A médica Milena Ricardo Alves Moreira explica que a baixa arborização agrava problemas respiratórios como o de Márcia, enquanto áreas verdes ajudam a estabilizar a temperatura e manter a umidade do ar. "Quanto mais arborizada uma cidade, mais estável é o clima — e menor o impacto na saúde", reforça. Ela ainda destaca que as mudanças climáticas e a seca intensificada no DF têm impactado diretamente a saúde respiratória da população. "O calor excessivo, o tempo muito seco e as variações bruscas de temperatura afetam, principalmente, crianças, idosos e pessoas com asma, bronquite ou DPOC (Doença Pulmonar Obstrutiva Crônica)", afirma. 

As mudanças climáticas também têm impactado eventos na capital do país. No Riacho Fundo II, o Circuito T&T de Rodeio foi interrompido em 2 de novembro depois que um vendaval atingiu a estrutura do evento, arrancando lonas, derrubando banheiros químicos e placas de fechamento. O organizador, Orleans Araújo, conta que não havia previsão de risco. "Quando esse vento vem, que está cada vez mais alarmante, as tendas são as primeiras a ir embora", diz. Além dos danos, o cancelamento trouxe prejuízo financeiro. "Foram R$ 120 mil, e teve vendedor que perdeu mesas, cadeiras e voltou para casa no vermelho", relata.

Temporal do Riacho Fundo II derrubou placas de fechamento e banheiros químicos de rodeio
Temporal do Riacho Fundo II derrubou placas e banheiros químicos de um evento (foto: Arquivo pessoal)

 

Agricultura

No Núcleo Rural Tabatinga, no Paranoá, o clima deixou de ser apenas um fator de atenção e passou a ser um risco real para quem vive da terra. Produtor há três décadas, Tiago Falqueto viu a previsibilidade desaparecer. "Antigamente a gente tinha mais assertividade em relação às chuvas, até previsão popular funcionava. Hoje, nem a científica acerta", relata. As mudanças no regime de chuva e as variações de temperatura se converteram em prejuízo. "Todo ano tenho uma perda considerável de abacates que queimam por conta do sol quente. E a soja, quando dá um veranico, dependendo da fase que pega a soja, chegamos a perder até 20% do nosso potencial produtivo", lamenta.

### [Tarefa solicitada 1]
Segundo o texto sobre o clima no DF, por que o Circuito T&T de Rodeio foi interrompido em 2 de novembro? Responda em uma a três frases.
### [Tarefa solicitada 2]
Por favor, transcreva literalmente o trecho do texto sobre o clima no DF que começa em "As mudanças climáticas também" e termina em "(foto: Arquivo pessoal)".
Responda com base somente no texto.

### [Dados fornecidos]
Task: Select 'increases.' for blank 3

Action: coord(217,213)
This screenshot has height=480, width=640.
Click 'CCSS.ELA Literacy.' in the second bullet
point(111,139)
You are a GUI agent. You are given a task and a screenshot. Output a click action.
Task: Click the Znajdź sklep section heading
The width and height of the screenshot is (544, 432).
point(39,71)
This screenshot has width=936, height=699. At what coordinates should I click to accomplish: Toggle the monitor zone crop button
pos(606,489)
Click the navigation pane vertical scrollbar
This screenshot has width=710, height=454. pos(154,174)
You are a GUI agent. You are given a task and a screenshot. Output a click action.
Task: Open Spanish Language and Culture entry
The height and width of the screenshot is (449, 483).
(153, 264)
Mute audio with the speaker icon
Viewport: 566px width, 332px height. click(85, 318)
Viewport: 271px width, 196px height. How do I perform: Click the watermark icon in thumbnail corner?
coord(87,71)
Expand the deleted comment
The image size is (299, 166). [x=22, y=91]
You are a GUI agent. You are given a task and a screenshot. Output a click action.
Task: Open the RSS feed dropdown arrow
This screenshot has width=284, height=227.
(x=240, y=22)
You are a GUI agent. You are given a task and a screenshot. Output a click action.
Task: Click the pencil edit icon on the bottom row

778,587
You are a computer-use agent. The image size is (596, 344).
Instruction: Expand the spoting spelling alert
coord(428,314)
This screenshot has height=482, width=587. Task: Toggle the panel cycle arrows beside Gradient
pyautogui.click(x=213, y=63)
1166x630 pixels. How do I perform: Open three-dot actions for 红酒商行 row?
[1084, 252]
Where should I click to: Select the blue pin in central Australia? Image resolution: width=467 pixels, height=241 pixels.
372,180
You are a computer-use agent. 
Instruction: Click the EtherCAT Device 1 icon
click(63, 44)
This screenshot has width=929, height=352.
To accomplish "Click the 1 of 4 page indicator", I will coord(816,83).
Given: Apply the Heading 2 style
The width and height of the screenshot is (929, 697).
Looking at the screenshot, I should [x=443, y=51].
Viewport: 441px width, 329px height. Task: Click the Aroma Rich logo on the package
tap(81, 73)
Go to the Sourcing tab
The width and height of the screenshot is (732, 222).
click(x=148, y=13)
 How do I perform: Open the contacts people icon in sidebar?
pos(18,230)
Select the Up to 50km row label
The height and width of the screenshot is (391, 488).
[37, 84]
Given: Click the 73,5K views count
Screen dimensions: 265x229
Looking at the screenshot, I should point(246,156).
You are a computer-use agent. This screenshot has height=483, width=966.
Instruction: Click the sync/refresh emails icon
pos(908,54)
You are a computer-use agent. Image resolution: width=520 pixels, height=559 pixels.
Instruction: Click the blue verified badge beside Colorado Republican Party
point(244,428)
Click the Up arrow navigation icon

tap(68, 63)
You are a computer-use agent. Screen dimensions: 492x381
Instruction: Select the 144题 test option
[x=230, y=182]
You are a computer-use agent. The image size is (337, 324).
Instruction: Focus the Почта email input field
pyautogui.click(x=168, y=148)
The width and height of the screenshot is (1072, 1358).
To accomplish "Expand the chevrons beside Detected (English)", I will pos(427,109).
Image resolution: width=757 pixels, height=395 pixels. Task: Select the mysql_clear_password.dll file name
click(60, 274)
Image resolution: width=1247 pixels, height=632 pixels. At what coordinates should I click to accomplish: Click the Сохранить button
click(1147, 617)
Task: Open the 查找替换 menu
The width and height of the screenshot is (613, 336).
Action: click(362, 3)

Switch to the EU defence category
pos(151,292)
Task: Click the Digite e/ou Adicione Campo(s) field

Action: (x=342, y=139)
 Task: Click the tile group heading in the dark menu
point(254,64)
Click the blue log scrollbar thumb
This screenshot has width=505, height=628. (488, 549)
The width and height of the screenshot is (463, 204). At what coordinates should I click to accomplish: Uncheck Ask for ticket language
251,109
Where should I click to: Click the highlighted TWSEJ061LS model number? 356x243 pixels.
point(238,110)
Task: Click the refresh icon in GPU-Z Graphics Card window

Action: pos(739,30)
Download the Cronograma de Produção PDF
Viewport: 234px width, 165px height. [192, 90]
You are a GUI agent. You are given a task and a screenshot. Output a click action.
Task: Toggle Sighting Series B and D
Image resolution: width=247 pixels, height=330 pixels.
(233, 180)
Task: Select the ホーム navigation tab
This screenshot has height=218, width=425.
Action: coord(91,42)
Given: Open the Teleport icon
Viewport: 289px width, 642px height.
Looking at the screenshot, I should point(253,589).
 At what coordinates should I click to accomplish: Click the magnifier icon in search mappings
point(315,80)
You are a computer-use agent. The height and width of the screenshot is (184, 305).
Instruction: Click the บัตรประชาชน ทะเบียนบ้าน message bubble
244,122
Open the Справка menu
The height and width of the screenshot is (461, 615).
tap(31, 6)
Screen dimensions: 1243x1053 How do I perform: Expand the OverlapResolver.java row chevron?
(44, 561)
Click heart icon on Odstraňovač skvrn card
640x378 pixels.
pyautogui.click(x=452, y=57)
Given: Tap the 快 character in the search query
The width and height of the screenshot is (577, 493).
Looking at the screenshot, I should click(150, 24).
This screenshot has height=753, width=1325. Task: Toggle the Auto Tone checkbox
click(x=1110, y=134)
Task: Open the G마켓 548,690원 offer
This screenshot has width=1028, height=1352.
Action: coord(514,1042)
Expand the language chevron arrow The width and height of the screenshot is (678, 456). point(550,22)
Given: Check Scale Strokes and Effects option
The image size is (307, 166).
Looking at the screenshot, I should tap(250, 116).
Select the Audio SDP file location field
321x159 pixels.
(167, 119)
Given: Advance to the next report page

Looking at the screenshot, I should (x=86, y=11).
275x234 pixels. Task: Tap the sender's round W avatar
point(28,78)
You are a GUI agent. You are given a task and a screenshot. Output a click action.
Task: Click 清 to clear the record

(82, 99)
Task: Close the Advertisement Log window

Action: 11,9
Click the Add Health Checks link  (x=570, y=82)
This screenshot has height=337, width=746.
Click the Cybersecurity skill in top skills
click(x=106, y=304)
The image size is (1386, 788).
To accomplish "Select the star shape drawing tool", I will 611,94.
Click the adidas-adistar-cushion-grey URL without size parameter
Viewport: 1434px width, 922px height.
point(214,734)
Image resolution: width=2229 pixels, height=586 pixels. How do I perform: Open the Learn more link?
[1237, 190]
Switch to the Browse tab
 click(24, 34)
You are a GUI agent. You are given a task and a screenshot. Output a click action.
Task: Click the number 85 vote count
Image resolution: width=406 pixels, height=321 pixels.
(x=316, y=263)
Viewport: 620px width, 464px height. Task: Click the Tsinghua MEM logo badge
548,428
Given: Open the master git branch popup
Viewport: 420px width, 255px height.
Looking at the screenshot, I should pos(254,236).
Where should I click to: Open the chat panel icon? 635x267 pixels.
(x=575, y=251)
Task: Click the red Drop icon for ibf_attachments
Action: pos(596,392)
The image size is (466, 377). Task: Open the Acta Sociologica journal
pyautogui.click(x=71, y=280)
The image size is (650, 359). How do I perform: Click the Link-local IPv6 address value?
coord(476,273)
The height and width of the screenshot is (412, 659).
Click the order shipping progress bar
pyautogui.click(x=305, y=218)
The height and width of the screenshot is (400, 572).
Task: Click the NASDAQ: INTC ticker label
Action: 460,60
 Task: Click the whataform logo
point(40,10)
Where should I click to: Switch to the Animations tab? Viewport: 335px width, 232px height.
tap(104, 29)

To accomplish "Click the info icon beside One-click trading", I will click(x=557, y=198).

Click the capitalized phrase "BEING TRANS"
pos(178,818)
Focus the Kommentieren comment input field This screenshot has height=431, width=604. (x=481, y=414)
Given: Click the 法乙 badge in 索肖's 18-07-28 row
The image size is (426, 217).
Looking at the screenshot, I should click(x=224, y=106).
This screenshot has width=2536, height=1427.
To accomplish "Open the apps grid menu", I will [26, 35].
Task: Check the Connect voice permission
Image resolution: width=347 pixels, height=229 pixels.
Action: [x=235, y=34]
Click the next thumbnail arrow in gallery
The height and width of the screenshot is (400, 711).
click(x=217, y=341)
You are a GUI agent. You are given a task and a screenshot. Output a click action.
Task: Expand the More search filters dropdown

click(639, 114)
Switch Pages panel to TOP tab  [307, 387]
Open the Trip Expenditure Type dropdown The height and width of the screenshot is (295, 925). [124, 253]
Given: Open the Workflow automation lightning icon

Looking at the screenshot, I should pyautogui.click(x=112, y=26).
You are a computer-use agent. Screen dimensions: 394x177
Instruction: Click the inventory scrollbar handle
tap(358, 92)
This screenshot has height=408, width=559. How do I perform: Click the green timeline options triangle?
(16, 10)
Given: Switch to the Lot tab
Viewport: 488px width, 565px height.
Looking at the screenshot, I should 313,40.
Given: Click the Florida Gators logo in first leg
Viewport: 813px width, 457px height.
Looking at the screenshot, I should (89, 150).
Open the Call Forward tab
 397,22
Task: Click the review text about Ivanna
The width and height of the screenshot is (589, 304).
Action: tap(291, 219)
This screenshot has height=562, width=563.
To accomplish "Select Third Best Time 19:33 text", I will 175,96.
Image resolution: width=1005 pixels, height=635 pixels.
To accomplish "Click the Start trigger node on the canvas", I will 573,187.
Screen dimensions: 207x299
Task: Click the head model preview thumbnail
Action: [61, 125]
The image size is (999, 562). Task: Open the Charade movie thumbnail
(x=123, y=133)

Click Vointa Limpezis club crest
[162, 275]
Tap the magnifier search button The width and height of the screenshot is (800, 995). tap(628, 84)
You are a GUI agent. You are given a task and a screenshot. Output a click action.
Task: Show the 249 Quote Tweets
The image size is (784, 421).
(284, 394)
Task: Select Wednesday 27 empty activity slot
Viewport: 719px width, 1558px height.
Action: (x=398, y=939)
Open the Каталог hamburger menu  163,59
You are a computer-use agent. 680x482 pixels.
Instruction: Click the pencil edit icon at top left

### [Resultado da tarefa 1]
O Circuito T&T de Rodeio foi interrompido porque um vendaval atingiu a estrutura do evento. O vento arrancou lonas e derrubou banheiros químicos e placas de fechamento.

### [Resultado da tarefa 2]
As mudanças climáticas também têm impactado eventos na capital do país. No Riacho Fundo II, o Circuito T&T de Rodeio foi interrompido em 2 de novembro depois que um vendaval atingiu a estrutura do evento, arrancando lonas, derrubando banheiros químicos e placas de fechamento. O organizador, Orleans Araújo, conta que não havia previsão de risco. "Quando esse vento vem, que está cada vez mais alarmante, as tendas são as primeiras a ir embora", diz. Além dos danos, o cancelamento trouxe prejuízo financeiro. "Foram R$ 120 mil, e teve vendedor que perdeu mesas, cadeiras e voltou para casa no vermelho", relata.

Temporal do Riacho Fundo II derrubou placas de fechamento e banheiros químicos de rodeio
Temporal do Riacho Fundo II derrubou placas e banheiros químicos de um evento (foto: Arquivo pessoal)